Set problem 1 —
For the book review below, decide whether each statement agrees with it: (a) Lears begins his narrative in 1877; (b) the book is published by Harper and runs 448 pages; (c) the reviewer calls the book a work of synthesis. Answer each with yes or no and quote the deciding words of the review.

Rebirth of a Nation: The Making of Modern America, 1877-1920
by Jackson Lears, Harper, 448 pages, $27.99
History is lived forward but written backward. In October of 1929, no one knew that the Great Depression had begun and would last for over a decade. The soldiers who marched off to fight in the Civil War -- and the families and loved ones who saluted their departure -- had no idea of the carnage that would follow. Historians know better but can't let their knowledge of what came next overdetermine the story they tell. Neither can they make believe that the future of that past was an open book. It wasn't. There were options, openings, possibilities, but only one path was taken. The historian's task is to explain why it was that path and not another.
The best historians strike the right balance between the Scylla and Charybdis of inevitability and randomness. As Jackson Lears demonstrates again in his latest book, Rebirth of a Nation, he is one of the best, certainly of his (and my) generation of historians. His new book is a work of synthesis, an attempt to tell the story of "the making of modern America" in the long half century from the end of the Civil War to the end of the Great War. Although the book's subtitle indicates his narrative begins in 1877 -- the year when the inauguration of Rutherford B. Hayes as president supposedly marked the end of Reconstruction -- Lears ignores that arbitrary, conventional beginning point. "After the Civil War," he tells us, "the entire country was faced with the task of starting over." In the decades to come, the history of the nation and its peoples would be marked by longings for and attempts at rebirth, regeneration, and revitalization.

Supplied data —

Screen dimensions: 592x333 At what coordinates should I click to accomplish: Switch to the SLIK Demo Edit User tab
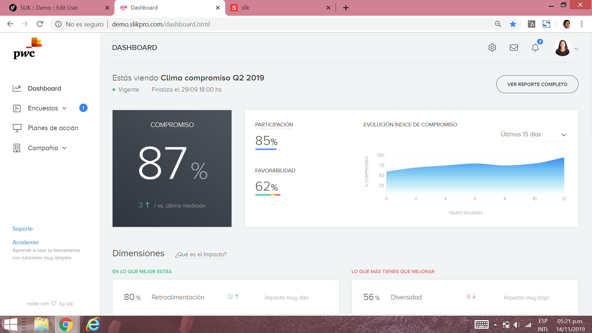click(x=49, y=8)
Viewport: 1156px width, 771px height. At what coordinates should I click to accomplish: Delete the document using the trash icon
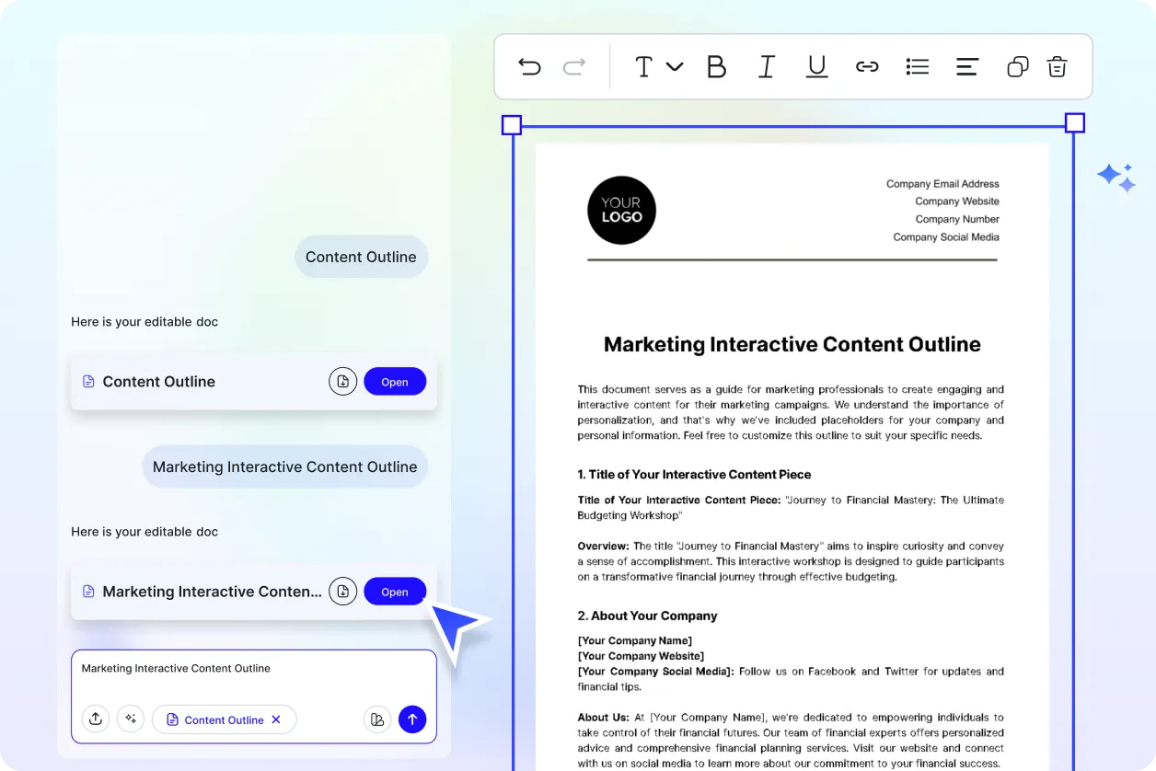(x=1057, y=66)
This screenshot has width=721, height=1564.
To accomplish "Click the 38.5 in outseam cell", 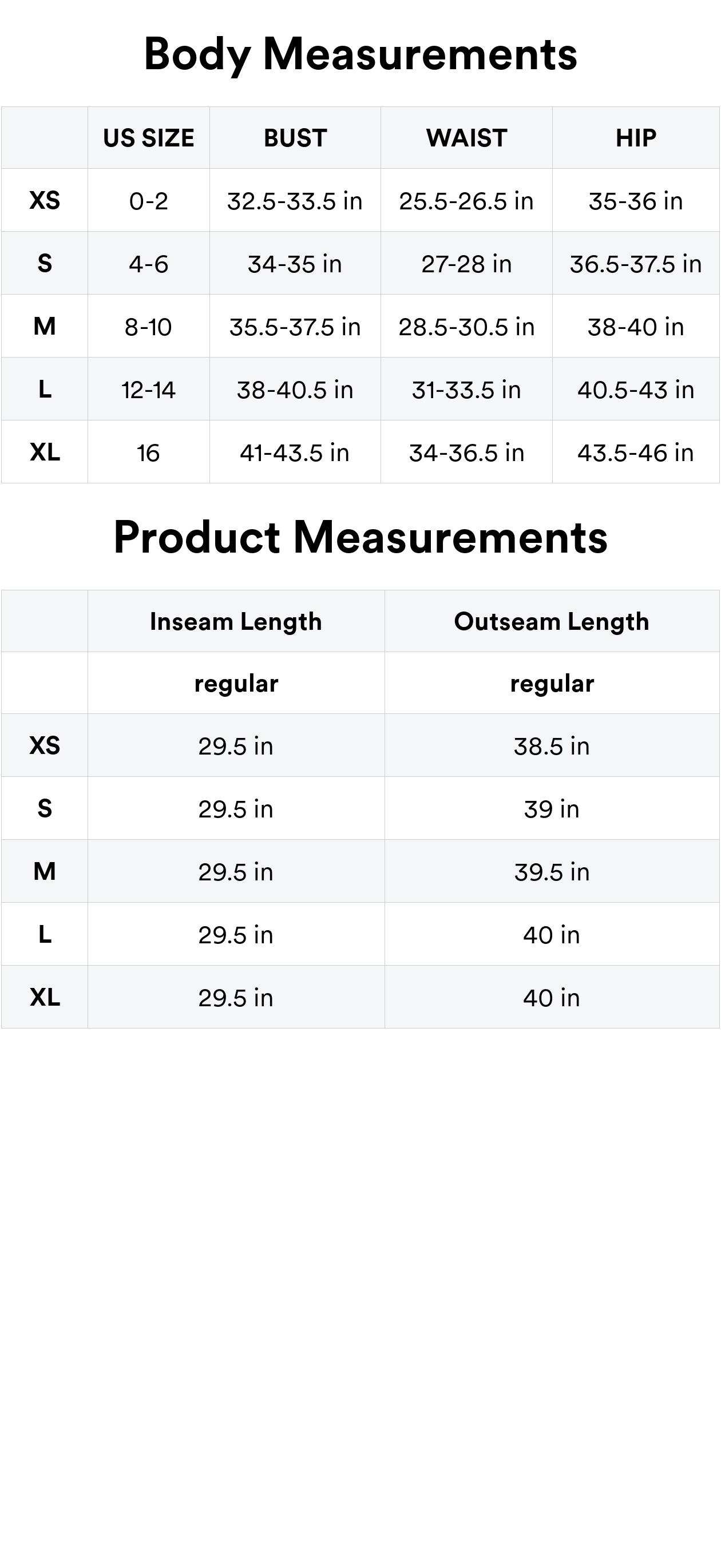I will click(x=552, y=746).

Set problem 2 —
Give the lines of the records as a Markdown table with the columns Row and Line. Start with the first line of the records and go on through the line containing "(x=1057, y=66)", leaving out blank lines and pictures.

Task output 1 —
(a) No: "Lears ignores that arbitrary, conventional beginning point."
(b) Yes: "by Jackson Lears, Harper, 448 pages, $27.99"
(c) Yes: "His new book is a work of synthesis"

Task output 2 —
| Row | Line |
|---|---|
| 1 | Screen dimensions: 592x333 At what coordinates should I click to accomplish: Switch to the SLIK Demo Edit User tab |
| 2 | click(x=49, y=8) |
| 3 | Viewport: 1156px width, 771px height. At what coordinates should I click to accomplish: Delete the document using the trash icon |
| 4 | (x=1057, y=66) |